'''

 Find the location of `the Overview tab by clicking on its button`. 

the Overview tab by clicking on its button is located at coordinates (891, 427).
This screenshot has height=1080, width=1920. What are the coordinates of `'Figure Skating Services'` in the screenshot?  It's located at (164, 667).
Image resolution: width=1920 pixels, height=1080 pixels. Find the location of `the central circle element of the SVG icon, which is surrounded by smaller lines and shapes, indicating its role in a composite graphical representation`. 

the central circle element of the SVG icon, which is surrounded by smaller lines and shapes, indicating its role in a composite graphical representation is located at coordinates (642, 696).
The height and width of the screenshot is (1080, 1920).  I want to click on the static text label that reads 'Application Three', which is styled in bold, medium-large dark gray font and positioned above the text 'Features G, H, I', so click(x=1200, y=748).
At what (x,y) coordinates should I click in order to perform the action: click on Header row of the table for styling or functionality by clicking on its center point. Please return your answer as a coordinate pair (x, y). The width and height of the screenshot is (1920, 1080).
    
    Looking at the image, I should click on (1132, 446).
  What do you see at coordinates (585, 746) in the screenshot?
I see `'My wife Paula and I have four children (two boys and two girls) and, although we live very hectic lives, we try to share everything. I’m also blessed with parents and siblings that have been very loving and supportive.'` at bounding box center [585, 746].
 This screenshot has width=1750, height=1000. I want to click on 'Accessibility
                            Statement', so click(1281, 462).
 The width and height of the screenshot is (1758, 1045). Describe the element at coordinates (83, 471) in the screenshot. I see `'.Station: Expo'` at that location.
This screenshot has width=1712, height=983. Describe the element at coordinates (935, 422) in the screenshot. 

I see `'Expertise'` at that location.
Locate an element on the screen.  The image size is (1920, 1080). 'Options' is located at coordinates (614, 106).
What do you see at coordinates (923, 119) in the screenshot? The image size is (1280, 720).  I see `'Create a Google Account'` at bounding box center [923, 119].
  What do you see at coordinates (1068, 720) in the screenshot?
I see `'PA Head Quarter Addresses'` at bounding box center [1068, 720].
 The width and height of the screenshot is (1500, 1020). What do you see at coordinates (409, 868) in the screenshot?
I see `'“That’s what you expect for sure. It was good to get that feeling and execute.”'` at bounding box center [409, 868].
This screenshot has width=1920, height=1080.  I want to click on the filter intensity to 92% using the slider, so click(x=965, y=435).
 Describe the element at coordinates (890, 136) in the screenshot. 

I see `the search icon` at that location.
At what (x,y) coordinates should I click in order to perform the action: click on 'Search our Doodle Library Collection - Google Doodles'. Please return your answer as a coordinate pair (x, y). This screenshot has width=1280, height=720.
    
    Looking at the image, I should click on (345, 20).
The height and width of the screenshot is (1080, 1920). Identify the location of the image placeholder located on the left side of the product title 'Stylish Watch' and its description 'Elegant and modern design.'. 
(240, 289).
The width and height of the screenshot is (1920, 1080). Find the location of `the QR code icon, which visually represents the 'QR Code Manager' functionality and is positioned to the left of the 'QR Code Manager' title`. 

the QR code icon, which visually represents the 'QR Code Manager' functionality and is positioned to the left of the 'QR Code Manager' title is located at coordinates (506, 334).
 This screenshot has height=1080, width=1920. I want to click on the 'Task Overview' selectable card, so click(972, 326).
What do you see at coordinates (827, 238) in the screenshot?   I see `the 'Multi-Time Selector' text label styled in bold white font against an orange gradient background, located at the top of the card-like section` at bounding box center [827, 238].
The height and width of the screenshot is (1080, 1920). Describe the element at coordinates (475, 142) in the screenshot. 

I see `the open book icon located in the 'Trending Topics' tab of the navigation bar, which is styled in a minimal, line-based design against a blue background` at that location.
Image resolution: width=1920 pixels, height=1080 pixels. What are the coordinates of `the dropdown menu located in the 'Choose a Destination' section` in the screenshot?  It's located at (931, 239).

'''

■ Work required:
Write all of the data above as a JSON list of strings, with one string for each line and no strings for blank lines.

■ Full answer:
[
  " Find the location of `the Overview tab by clicking on its button`. ",
  "the Overview tab by clicking on its button is located at coordinates (891, 427).",
  "This screenshot has height=1080, width=1920. What are the coordinates of `'Figure Skating Services'` in the screenshot?  It's located at (164, 667).",
  "Image resolution: width=1920 pixels, height=1080 pixels. Find the location of `the central circle element of the SVG icon, which is surrounded by smaller lines and shapes, indicating its role in a composite graphical representation`. ",
  "the central circle element of the SVG icon, which is surrounded by smaller lines and shapes, indicating its role in a composite graphical representation is located at coordinates (642, 696).",
  "The height and width of the screenshot is (1080, 1920).  I want to click on the static text label that reads 'Application Three', which is styled in bold, medium-large dark gray font and positioned above the text 'Features G, H, I', so click(x=1200, y=748).",
  "At what (x,y) coordinates should I click in order to perform the action: click on Header row of the table for styling or functionality by clicking on its center point. Please return your answer as a coordinate pair (x, y). The width and height of the screenshot is (1920, 1080).",
  "    Looking at the image, I should click on (1132, 446).",
  "  What do you see at coordinates (585, 746) in the screenshot?",
  "I see `'My wife Paula and I have four children (two boys and two girls) and, although we live very hectic lives, we try to share everything. I’m also blessed with parents and siblings that have been very loving and supportive.'` at bounding box center [585, 746].",
  " This screenshot has width=1750, height=1000. I want to click on 'Accessibility",
  "                            Statement', so click(1281, 462).",
  " The width and height of the screenshot is (1758, 1045). Describe the element at coordinates (83, 471) in the screenshot. I see `'.Station: Expo'` at that location.",
  "This screenshot has width=1712, height=983. Describe the element at coordinates (935, 422) in the screenshot. ",
  "I see `'Expertise'` at that location.",
  "Locate an element on the screen.  The image size is (1920, 1080). 'Options' is located at coordinates (614, 106).",
  "What do you see at coordinates (923, 119) in the screenshot? The image size is (1280, 720).  I see `'Create a Google Account'` at bounding box center [923, 119].",
  "  What do you see at coordinates (1068, 720) in the screenshot?",
  "I see `'PA Head Quarter Addresses'` at bounding box center [1068, 720].",
  " The width and height of the screenshot is (1500, 1020). What do you see at coordinates (409, 868) in the screenshot?",
  "I see `'“That’s what you expect for sure. It was good to get that feeling and execute.”'` at bounding box center [409, 868].",
  "This screenshot has width=1920, height=1080.  I want to click on the filter intensity to 92% using the slider, so click(x=965, y=435).",
  " Describe the element at coordinates (890, 136) in the screenshot. ",
  "I see `the search icon` at that location.",
  "At what (x,y) coordinates should I click in order to perform the action: click on 'Search our Doodle Library Collection - Google Doodles'. Please return your answer as a coordinate pair (x, y). This screenshot has width=1280, height=720.",
  "    Looking at the image, I should click on (345, 20).",
  "The height and width of the screenshot is (1080, 1920). Identify the location of the image placeholder located on the left side of the product title 'Stylish Watch' and its description 'Elegant and modern design.'. ",
  "(240, 289).",
  "The width and height of the screenshot is (1920, 1080). Find the location of `the QR code icon, which visually represents the 'QR Code Manager' functionality and is positioned to the left of the 'QR Code Manager' title`. ",
  "the QR code icon, which visually represents the 'QR Code Manager' functionality and is positioned to the left of the 'QR Code Manager' title is located at coordinates (506, 334).",
  " This screenshot has height=1080, width=1920. I want to click on the 'Task Overview' selectable card, so click(972, 326).",
  "What do you see at coordinates (827, 238) in the screenshot?   I see `the 'Multi-Time Selector' text label styled in bold white font against an orange gradient background, located at the top of the card-like section` at bounding box center [827, 238].",
  "The height and width of the screenshot is (1080, 1920). Describe the element at coordinates (475, 142) in the screenshot. ",
  "I see `the open book icon located in the 'Trending Topics' tab of the navigation bar, which is styled in a minimal, line-based design against a blue background` at that location.",
  "Image resolution: width=1920 pixels, height=1080 pixels. What are the coordinates of `the dropdown menu located in the 'Choose a Destination' section` in the screenshot?  It's located at (931, 239)."
]